2. Kevin Garnett (6.5 ppg, 6.6 rpg, 1.5 apg, 44.2% FG) – Admit it, you probably thought KG was capable of one more quality season, despite his advanced age and the fact that he's closing in on his second decade in the NBA. A lot of fantasy basketball GMs did, and Garnett responded with an injury-marred season where he averaged career-lows in several categories, including a first-ever single-digit scoring clip.
3. Anthony Bennett (4.2 ppg, 3.0 rpg, 35.6% FG, 63.8% FT) – Usually, selecting the first-overall NBA Draft pick for your fantasy team is a sound move. Unfortunately, Bennett never really found his groove after making just one of his first 21 shot attempts. He had a few flashes of brilliance, but ultimately ended up with the most disappointing season for a first-overall pick in quite some time.
4. Harrison Barnes (Golden State – 9.5 ppg, 4.0 rpg, 1.5 apg, 39.9% FG) – It wasn't as much a case of the sophomore jinx as it was a case of Barnes' second pro season being a bit too much like the first. You'd think such a dynamic college player would have no problem putting up bigger numbers on a fast-paced team like Golden State, but he seemed more content to remain in the background as a complementary player.
5. Michael Kidd-Gilchrist (Charlotte – 7.2 ppg, 5.2 rpg, 0.7 spg, 47.3% FG, 61.4% FT) – Now here's an example of the sophomore jinx. MKG's game has yet to translate into big NBA numbers, and while the jury isn't out on him yet, chances are he may end up as one of the more underwhelming second-overall picks, at least on a fantasy basis. You can search the web to get opinions about what the exact "chances" are and some free betting picks as well.
6. Marcus Thornton (Sacramento/Brooklyn – 9.8 ppg, 2.8 rpg, 1.5 3P, 39.4% FG) – It wasn't long ago when Thornton was a sure source of points and three-point shots, but in 2013-14, he was like Forrest Gump's box of chocolates – you never knew what you were going to get. Would it be the player who burned the Pacers' defense for 42 points in late January, or the player who scored just two points less than a week later?
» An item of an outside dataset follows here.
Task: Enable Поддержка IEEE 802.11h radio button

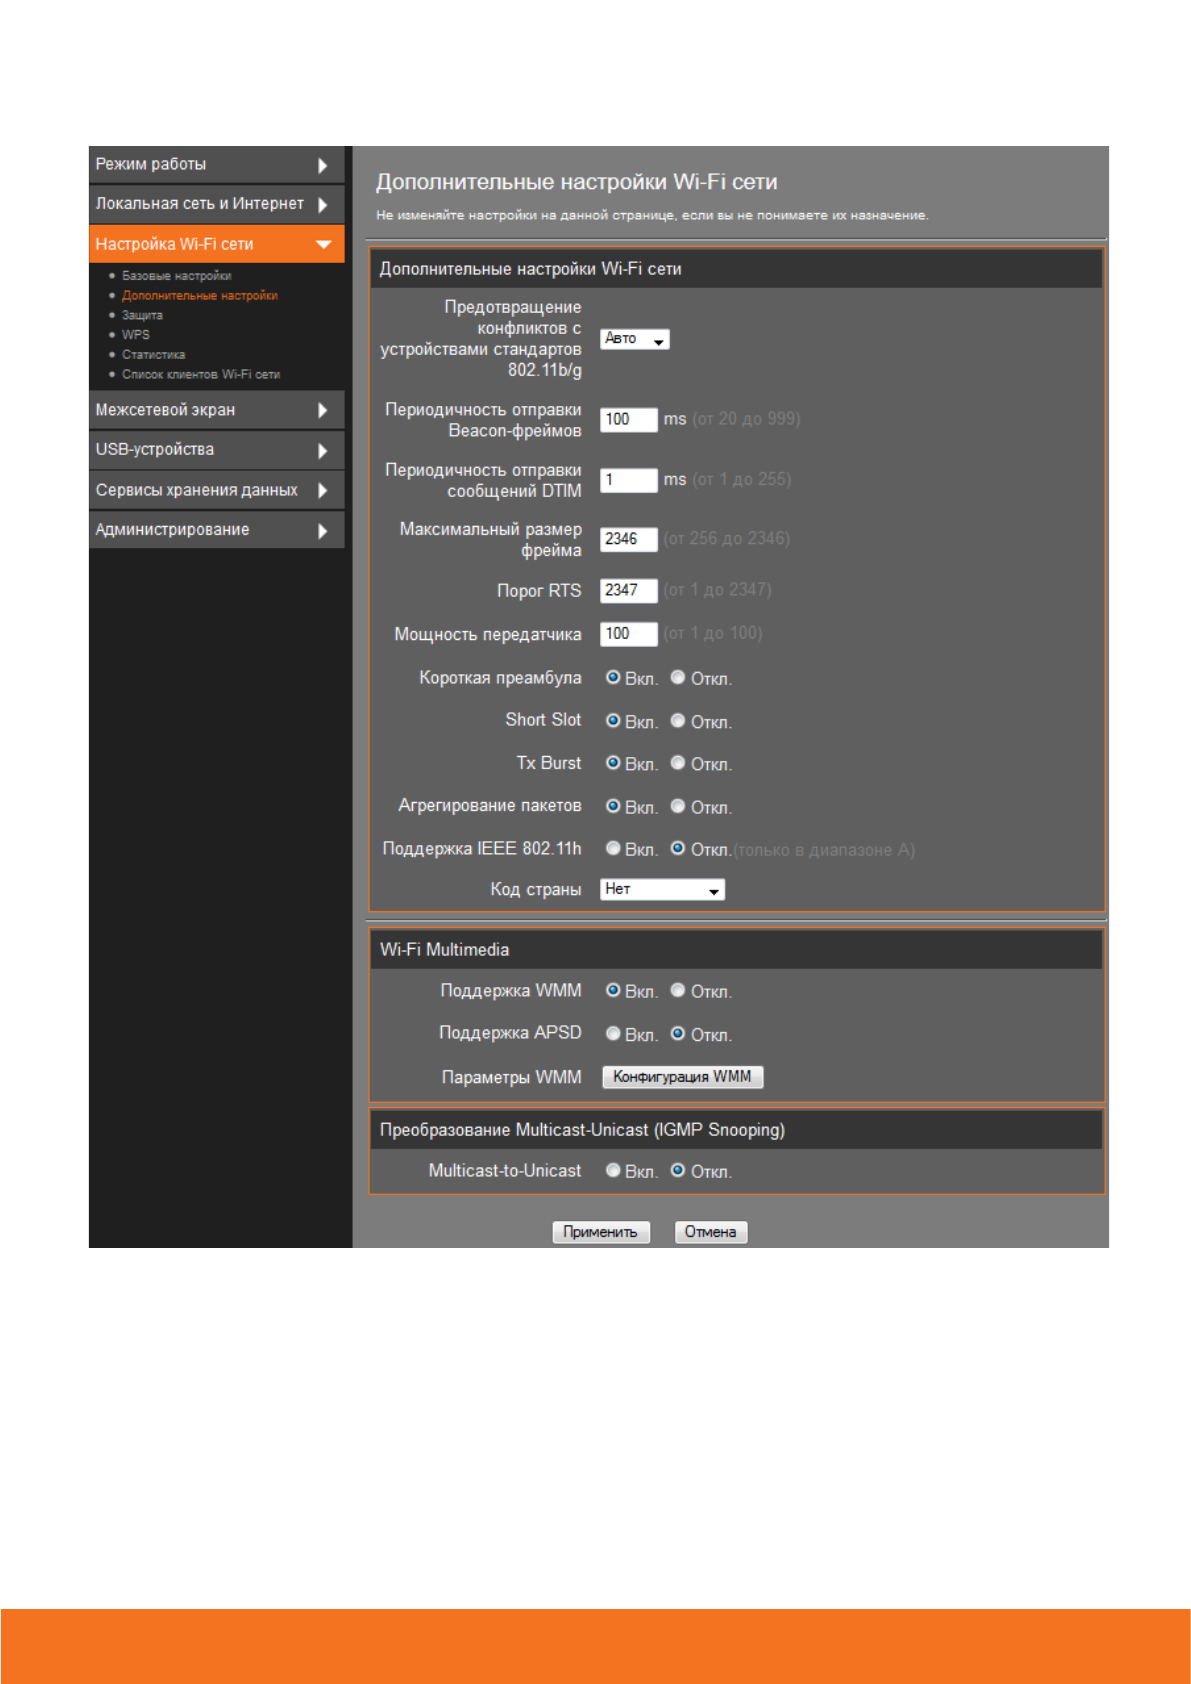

7. O.J. Mayo (Milwaukee – 11.7 ppg, 2.4 ppg, 2.2 apg, 40.7% FG) – Just when you thought he was returning to form following a good 2012-13 season for the Mavericks, Mayo was back to his underachieving ways as a Buck, and, in many ways, symbolized Milwaukee's futility as a mostly ineffective young veteran.
8. J.R. Smith (New York – 14.5 ppg, 4.0 rpg, 3.0 apg, 41.5% FG, 65.2% FT) – Though Smith finished strong in the 2013-14 NBA season, especially when he took over as a starter, there was a time when 2012-13's Sixth Man of the Year was fantasy poison. His shots weren't falling, and the fact that he spent a lot of time in the doghouse made him worth dropping just as often as he was worth owning. He didn't have a bad season overall, but more was expected.